What the exercise asks – In the forum post, rename "html page" to "PDF document" and write out the passage that begins at the words "Just a question, how" and stops after "provide an example?".

Source document –
☆ ☆ ☆ ☆ ☆
Re: Clustering lucene's results

Posted by Albert Vila <av...@imente.com>.
That's great, thanks dawid.

Just a question, how can I modify your code in order to use the 
carrot2-output-xsltrenderer to output the clustering results in a html page?

Can you provide an example?

Thanks

Dawid Weiss wrote:

>
> Hi William,
>
> Ok, here is some demo code I've put together that shows how you can 
> achieve clustering of Lucene's results. I hope this will get you 
> started on your projects. If you have questions, please don't hesitate 
> to ask -- cross posts to carrot2-developers would be a good idea too.
>
> The code (plus the binaries so that you don't have to check out all of 
> Carrot2 ;) are at:
> http://www.cs.put.poznan.pl/dweiss/tmp/carrot2-lucene.zip
>
> Take a look at Demo.java -- it is the main link between Lucene and 
> Carrot. Play with the parameters, I used 100 as the number of search 
> results to be clustered. Adjust it to your needs.
☆ ☆ ☆ ☆ ☆
Record set –
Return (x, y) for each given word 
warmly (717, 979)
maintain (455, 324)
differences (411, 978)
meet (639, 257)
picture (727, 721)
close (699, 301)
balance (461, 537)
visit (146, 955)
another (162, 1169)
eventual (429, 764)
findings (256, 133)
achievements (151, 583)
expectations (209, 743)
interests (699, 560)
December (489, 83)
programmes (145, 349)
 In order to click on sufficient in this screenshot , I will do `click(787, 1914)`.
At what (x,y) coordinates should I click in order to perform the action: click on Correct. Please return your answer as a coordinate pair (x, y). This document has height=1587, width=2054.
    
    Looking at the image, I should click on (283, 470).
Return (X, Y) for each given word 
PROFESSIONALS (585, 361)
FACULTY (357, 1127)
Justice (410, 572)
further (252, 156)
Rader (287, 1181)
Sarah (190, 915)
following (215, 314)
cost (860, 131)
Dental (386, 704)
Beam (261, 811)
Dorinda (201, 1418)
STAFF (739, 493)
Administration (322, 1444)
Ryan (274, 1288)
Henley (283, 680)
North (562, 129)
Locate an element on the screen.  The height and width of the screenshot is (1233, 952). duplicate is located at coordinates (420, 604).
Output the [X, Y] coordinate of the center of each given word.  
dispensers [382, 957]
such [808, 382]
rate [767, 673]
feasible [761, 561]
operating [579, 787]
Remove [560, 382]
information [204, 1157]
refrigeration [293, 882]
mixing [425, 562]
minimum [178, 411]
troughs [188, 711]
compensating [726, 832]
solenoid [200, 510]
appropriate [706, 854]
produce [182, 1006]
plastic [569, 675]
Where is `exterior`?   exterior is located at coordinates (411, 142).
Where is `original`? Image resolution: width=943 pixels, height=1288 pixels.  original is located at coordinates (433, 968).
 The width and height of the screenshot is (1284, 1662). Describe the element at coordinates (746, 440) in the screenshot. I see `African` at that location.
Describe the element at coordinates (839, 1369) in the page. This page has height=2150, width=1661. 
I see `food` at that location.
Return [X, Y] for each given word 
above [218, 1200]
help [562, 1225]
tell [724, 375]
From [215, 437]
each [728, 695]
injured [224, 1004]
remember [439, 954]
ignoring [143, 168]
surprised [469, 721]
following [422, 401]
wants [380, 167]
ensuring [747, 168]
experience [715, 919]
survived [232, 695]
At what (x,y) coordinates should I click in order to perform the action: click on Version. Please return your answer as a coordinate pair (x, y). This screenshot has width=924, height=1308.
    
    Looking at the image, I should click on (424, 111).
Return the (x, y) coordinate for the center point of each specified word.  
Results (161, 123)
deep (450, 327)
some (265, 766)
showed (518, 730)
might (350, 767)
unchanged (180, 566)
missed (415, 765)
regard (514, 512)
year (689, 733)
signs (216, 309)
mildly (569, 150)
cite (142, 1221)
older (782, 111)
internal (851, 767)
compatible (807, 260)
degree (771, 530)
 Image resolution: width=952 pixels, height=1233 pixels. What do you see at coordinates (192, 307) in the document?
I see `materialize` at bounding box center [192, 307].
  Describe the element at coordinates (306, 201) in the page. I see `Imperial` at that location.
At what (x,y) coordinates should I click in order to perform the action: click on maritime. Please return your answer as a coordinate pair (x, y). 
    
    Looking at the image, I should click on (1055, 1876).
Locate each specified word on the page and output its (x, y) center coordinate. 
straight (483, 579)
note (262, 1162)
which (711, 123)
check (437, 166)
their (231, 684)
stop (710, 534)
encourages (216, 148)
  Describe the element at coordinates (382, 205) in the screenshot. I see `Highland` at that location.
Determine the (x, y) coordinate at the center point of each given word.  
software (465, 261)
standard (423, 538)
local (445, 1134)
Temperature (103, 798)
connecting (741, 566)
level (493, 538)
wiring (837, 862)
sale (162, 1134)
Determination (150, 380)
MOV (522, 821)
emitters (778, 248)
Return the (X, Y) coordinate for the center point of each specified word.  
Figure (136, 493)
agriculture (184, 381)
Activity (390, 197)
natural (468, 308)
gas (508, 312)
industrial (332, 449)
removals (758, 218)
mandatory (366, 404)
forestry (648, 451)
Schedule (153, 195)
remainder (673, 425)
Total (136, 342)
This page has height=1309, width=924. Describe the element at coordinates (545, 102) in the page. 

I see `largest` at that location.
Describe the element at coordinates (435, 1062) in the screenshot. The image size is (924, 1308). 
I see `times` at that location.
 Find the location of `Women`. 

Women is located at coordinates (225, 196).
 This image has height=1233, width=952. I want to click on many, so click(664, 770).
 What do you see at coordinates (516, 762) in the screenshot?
☆ ☆ ☆ ☆ ☆
Response below –
Just a question, how can I modify your code in order to use the 
carrot2-output-xsltrenderer to output the clustering results in a PDF document?

Can you provide an example?